▸ PAGE EXTRACT:
++++++
Is it me, or is Parks and Recreation taking a “shampoo” approach lately with Leslie Knope? Lather, rinse, repeat. I enjoyed this episode a ton. There was a tremendous amount of quotable material, but I wonder if the writers have stuck themselves in a rut. Or, maybe, they’re comfortable with this new format. I feel it might be squandering the show’s potential.
Last season, when they went serial with Leslie’s campaign for city council it added gravity to the solid foundation of touching relationships they’ve so meticulously built. Now that she is an elected official, each week is a procedural about how Leslie will deal with the conflict between her values and her obligation to operate within a political system. It’s an astute point, and one that’s artfully done since it doesn’t feel like a lecture or political punditry, but a hangout sesh with my buds. However, I found myself wanting more old people sex jokes and less delaying of the inevitable. Unless Leslie’s censure carries repercussions, next week we’ll just hit the rest button, and she’ll learn her lesson all over again.
Skepticism aside, there was a lot to be delighted by since Perd Hapley got to make plenty of silly transitions, Ron was woodsy, Tom detoxes from technology after a tweeting accident, and Andy was disturbed/tickled that old people are getting it on.
Tom is sitting before a judge because he crashed into a fire hydrant while texting…excuse me, tweeting. The subtle reference to a lesser-known M. Night Shymalan movie—#Unbreakable, #WhatisMrGlassuptothesedays?, #whynosequel?—sealed this subplot early on as a winner. His sentence for his reckless driving is a week without technology, and this is seen as downright cruel to him.
At the parks department, Leslie assembles her team of “sex avengers” because some old people are bumping uglies without protection and spreading STDs like wildfire. Ann, as a representative of the health department is especially perturbed, and Leslie, Andy and Donna test her ability to coach these geriatrics on healthy sex practices. Leslie pretends to be a woman who “hasn’t had her monthly since LBJ,” Donna wonders if there’s edible lube, and Andy’s fake old timer has run over his testes with a “jazzy scooter.” Andy also appears concerned with his own issue of longer pubic hair. And while STDs aren’t a laughing matter, since it’s the elderly, it’s kinda cute. It’s less charming once you hear these gum-less mouths spouting off about multiple partners and soft, mushy bananas that point sharply left. Andy expresses our own impulses perfectly—his laugh is a combination of disgust and uncontrollable giggling.
++++++
▸ EXCERPTED DATA:
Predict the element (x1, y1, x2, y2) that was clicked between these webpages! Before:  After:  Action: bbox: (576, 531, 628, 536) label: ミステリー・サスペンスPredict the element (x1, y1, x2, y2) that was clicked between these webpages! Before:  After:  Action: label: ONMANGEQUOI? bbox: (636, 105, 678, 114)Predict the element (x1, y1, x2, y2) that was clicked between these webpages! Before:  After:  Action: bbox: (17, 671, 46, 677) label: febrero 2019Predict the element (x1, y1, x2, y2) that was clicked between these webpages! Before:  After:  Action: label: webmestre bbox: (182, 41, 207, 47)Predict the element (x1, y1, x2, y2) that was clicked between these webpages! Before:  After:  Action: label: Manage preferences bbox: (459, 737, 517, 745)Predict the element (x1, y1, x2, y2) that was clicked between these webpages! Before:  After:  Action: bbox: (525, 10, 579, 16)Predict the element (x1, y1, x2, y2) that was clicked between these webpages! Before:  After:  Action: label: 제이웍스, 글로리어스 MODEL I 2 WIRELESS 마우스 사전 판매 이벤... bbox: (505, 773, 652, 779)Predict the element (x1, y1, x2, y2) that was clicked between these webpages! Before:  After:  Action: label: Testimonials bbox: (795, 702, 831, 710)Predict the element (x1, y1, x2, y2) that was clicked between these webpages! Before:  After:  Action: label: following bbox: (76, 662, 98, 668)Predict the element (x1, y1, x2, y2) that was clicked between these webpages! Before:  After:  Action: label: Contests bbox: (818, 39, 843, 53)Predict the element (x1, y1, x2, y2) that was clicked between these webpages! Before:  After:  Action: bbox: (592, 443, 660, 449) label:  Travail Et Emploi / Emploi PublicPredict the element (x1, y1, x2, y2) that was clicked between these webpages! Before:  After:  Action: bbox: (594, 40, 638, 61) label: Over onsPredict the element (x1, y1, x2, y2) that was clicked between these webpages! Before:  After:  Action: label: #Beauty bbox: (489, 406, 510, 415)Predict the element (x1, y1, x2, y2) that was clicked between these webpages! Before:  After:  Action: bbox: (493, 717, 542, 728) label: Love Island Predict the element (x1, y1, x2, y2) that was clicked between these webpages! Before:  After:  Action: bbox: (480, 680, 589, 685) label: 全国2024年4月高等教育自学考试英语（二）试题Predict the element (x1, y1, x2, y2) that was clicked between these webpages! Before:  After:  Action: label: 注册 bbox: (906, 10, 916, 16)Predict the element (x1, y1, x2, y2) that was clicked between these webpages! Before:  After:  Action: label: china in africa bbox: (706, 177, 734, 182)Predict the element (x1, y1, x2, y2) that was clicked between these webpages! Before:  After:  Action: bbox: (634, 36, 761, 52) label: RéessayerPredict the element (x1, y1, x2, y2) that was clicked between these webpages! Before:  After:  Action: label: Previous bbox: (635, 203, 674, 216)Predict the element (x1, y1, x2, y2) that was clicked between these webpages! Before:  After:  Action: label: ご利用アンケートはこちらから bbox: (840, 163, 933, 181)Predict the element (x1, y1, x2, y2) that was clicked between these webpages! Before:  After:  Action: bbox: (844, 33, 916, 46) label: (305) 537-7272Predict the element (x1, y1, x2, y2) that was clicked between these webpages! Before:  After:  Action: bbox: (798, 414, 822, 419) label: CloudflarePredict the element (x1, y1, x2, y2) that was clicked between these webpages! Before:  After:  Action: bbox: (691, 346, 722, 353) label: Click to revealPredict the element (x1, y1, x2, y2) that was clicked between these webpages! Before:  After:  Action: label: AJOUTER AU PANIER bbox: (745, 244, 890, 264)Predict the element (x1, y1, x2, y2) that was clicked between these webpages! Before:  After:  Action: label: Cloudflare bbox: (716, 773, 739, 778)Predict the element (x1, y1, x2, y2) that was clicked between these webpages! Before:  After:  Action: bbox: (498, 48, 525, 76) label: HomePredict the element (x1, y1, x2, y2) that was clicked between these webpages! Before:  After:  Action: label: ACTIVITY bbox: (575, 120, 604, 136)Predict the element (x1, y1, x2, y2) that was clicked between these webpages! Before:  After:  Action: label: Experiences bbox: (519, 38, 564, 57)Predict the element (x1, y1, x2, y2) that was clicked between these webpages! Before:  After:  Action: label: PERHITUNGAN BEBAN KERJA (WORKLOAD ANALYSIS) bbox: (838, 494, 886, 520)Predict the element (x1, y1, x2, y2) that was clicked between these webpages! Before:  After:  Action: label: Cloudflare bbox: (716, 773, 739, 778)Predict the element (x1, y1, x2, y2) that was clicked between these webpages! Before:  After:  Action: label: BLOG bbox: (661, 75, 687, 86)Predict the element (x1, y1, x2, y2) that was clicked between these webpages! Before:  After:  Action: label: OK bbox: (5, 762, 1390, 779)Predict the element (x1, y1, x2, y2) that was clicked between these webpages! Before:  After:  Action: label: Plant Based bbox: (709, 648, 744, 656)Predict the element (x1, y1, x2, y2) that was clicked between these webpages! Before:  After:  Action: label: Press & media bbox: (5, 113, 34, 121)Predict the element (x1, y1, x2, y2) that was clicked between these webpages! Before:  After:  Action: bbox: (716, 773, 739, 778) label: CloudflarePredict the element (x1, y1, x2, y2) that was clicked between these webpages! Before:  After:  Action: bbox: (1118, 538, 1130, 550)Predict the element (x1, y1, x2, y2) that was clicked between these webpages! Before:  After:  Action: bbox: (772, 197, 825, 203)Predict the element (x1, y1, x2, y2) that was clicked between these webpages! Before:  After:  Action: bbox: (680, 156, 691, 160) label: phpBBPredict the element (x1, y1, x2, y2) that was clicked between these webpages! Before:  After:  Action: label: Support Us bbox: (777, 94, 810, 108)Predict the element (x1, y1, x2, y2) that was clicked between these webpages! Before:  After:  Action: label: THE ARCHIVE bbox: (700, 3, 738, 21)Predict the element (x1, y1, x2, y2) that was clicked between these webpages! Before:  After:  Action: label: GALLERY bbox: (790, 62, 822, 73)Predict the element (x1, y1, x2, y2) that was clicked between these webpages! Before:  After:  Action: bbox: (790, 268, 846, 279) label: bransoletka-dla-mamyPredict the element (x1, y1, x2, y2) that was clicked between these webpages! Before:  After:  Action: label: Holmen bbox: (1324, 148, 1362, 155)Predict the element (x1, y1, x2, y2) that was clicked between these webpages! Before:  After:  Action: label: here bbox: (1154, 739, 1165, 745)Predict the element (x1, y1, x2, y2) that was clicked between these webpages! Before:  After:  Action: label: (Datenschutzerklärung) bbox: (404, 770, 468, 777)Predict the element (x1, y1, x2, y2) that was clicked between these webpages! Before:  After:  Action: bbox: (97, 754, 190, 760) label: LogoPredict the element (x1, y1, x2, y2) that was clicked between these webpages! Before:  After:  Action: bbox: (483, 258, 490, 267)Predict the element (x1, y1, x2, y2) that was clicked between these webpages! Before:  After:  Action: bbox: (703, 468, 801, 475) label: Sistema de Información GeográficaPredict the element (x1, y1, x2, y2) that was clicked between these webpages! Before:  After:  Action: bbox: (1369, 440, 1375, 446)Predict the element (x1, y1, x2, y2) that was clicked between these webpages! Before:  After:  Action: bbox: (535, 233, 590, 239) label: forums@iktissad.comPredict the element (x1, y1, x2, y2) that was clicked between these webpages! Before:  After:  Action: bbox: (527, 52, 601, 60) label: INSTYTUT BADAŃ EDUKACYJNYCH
++++++
▸ AIM: In the Parks and Recreation review, what sentence does Tom receive for his reckless driving? The material can be left aside.

▸ TASK SOLUTION: A week without technology.